Dipl.-Rpfl. Joachim Volpert
a) Künftiges Arbeitseinkommen
aa) Unterhalts- und Rentenansprüche
Rz. 48
Wird künftig fällig werdendes Arbeitseinkommen oder werden künftig fällig werdende laufende Sozialleistungen in der Form von Geldleistungen wegen fälliger und künftig noch fällig werdender Unterhaltsansprüche oder wegen Rentenansprüchen infolge Verletzung des Körpers oder der Gesundheit gepfändet (sog. Vorratspfändung gemäß § 850d Abs. 3 ZPO), so sind bei der Ermittlung des Werts der zu vollstreckenden Forderung die fälligen Ansprüche zu berücksichtigen (Nr. 1, 1. Hs., § 51 Abs. 2 S. 1 FamGKG, § 42 Abs. 3 GKG) und die noch nicht fälligen Ansprüche gemäß § 51 Abs. 1 FamGKG (Unterhalt) und § 9 ZPO (Körperverletzung, siehe auch Rdn 52) zu bewerten (Nr. 1, 3. Hs.), wobei der Maximalwert der Gesamtbetrag der geforderten Leistung ist (vgl. § 9 S. 2 ZPO).
Rz. 49
Maßgebend als Gegenstandswert ist nach Nr. 1, 1. Hs. grds. der Wert der Forderung, wegen der vollstreckt wird und nicht der Wert der Forderung, in die vollstreckt wird (siehe Rdn 6). Es sind daher nach Nr. 1, 3. Hs. die noch nicht fälligen künftigen Unterhalts- und Rentenansprüche und nicht das künftig fällig werdende Arbeitseinkommen zu bewerten. Nr. 1, 3. Hs. gilt nur für die Vorratspfändung nach § 850d Abs. 3 ZPO, nicht für den Pfändungsumfang bei fortlaufenden Bezügen nach § 832 ZPO.
Beispiel: Pfändung des Arbeitseinkommens wegen einer Unterhaltsforderung in Höhe von 400 EUR monatlich seit dem 1.1.2020. Vollstreckungsauftrag wird am 3.7.2020 erteilt.
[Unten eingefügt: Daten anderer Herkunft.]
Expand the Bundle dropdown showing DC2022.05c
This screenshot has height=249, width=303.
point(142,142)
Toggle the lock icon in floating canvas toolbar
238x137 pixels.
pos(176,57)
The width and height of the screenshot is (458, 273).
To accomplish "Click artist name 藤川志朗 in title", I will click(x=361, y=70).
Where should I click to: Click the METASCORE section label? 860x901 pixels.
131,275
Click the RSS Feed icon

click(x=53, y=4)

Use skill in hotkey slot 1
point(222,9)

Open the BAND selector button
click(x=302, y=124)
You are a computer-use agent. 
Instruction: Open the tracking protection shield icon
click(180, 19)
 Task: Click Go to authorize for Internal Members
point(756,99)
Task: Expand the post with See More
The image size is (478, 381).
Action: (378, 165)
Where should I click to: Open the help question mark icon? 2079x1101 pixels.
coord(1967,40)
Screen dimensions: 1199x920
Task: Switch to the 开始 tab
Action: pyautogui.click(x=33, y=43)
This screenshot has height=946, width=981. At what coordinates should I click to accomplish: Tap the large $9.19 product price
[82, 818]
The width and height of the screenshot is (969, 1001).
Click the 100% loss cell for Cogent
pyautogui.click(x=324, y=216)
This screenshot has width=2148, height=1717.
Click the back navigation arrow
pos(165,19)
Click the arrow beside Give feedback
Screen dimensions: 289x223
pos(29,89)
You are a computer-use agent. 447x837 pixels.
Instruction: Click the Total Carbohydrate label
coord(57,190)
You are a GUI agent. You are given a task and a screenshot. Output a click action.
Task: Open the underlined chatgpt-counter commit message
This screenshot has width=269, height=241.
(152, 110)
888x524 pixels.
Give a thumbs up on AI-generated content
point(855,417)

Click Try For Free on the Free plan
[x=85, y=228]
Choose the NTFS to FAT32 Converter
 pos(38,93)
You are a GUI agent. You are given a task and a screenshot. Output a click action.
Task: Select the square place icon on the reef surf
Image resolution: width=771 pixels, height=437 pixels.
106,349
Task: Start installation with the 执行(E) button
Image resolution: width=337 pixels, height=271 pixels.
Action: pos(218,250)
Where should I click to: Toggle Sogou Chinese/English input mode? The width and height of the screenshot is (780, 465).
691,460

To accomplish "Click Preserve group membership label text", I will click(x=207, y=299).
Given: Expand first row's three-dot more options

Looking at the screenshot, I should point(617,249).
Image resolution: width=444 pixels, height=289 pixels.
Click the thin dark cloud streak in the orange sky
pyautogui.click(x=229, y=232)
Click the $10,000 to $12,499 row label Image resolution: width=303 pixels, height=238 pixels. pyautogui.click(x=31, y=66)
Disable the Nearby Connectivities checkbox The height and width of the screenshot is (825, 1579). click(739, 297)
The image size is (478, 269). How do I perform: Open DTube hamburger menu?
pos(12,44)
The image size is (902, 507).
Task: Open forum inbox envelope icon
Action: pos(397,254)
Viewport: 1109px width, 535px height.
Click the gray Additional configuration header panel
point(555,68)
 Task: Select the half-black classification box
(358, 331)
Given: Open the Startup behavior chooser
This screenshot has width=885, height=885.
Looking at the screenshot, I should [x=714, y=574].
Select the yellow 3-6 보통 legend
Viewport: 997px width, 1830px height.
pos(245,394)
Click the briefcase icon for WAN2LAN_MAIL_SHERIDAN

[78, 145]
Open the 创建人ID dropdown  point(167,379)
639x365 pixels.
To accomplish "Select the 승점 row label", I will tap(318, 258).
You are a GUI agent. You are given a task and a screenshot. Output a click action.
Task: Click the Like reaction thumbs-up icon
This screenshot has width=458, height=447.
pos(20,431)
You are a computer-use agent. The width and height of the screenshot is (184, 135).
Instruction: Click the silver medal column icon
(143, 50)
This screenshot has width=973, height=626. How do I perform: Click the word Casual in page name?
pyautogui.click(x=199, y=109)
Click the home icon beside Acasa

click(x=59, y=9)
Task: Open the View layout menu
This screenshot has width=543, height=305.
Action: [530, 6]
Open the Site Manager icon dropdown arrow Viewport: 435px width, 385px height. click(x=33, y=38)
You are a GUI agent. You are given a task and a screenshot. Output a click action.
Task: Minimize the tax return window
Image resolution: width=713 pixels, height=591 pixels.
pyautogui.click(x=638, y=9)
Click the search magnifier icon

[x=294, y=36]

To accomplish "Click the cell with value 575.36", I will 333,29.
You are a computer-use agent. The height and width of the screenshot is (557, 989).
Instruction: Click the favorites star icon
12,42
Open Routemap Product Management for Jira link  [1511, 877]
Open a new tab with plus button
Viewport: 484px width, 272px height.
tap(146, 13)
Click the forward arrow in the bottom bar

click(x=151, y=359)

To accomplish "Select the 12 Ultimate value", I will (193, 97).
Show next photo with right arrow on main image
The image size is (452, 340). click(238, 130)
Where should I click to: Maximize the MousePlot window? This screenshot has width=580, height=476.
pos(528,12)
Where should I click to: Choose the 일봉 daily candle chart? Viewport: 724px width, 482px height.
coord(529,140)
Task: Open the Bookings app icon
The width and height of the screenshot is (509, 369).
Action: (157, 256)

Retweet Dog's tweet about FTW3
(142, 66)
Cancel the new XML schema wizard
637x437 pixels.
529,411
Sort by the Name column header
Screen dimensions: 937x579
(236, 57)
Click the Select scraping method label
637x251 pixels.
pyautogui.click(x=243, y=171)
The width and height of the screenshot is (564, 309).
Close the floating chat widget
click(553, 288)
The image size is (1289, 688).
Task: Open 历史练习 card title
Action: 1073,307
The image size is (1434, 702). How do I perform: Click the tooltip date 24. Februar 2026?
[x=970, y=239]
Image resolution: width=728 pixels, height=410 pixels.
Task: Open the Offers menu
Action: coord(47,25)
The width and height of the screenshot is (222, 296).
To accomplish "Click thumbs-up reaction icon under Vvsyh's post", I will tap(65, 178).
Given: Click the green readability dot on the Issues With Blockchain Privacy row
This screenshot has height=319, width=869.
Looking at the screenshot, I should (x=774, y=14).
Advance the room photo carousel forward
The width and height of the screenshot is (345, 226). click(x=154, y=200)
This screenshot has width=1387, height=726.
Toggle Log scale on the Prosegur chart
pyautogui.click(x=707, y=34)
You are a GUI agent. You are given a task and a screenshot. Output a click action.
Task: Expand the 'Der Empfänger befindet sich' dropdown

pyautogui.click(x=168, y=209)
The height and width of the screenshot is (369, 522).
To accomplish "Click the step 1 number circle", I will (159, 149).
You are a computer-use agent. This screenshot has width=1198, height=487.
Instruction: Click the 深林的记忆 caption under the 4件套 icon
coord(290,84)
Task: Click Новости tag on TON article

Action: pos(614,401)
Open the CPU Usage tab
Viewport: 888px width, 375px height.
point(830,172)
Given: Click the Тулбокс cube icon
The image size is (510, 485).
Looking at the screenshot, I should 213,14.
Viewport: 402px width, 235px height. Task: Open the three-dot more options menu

Fällig sind zu diesem Zeitpunkt bereits 2.800 EUR (400 × 7).
Die zukünftig erst fällig werdenden Unterhaltsansprüche sind mit dem Wert gemäß § 51 Abs. 1 FamGKG (Jahreswert, also 400 × 12 = 4.800 EUR) anzusetzen. Der Gegenstandswert der zu vollstreckenden Forderung beträgt demnach 2.800 + 4.800 = 7.600 EUR.
bb) Geringerer Wert des Arbeitseinkommens
Rz. 50
Umstritten ist, ob die Ausnahmeregelung in Nr. 1, 2. Hs. (geringerer Wert des zu pfändenden Gegenstands) auch bei der Vorratspfändung nach § 850d Abs. 3 BGB gilt, da hierfür im 3. Hs. eine eigene Ausnahmeregelung enthalten ist. Teilweise wird vertreten, dass sich die beiden Ausnahmeregelungen gegenseitig ausschließen und Nr. 1, 3. Hs. bei der Vorratspfändung nach § 850d Abs. 3 ZPO Nr. 1, 2. Hs. vorgeht.
Rz. 51
Die h.M. sieht das zutreffend anders. Es besteht kein Grund, im Falle der Vorratspfändung gemäß § 850d Abs. 3 ZPO stets auf den Wert der zu vollstreckenden Unterhalts- oder Rentenforderung abzustellen, wenn das zu pfändende, künftig fällig werdende Arbeitseinkommen nicht vorhanden ist, etwa weil das Arbeitsverhältnis bereits vor Einleitung der Zwangsvollstreckung aufgelöst war. Es gelten insoweit die gleichen Überlegungen wie bei der erfolglosen Vollstreckung wegen anderer Forderungen (siehe Rdn 38 ff.).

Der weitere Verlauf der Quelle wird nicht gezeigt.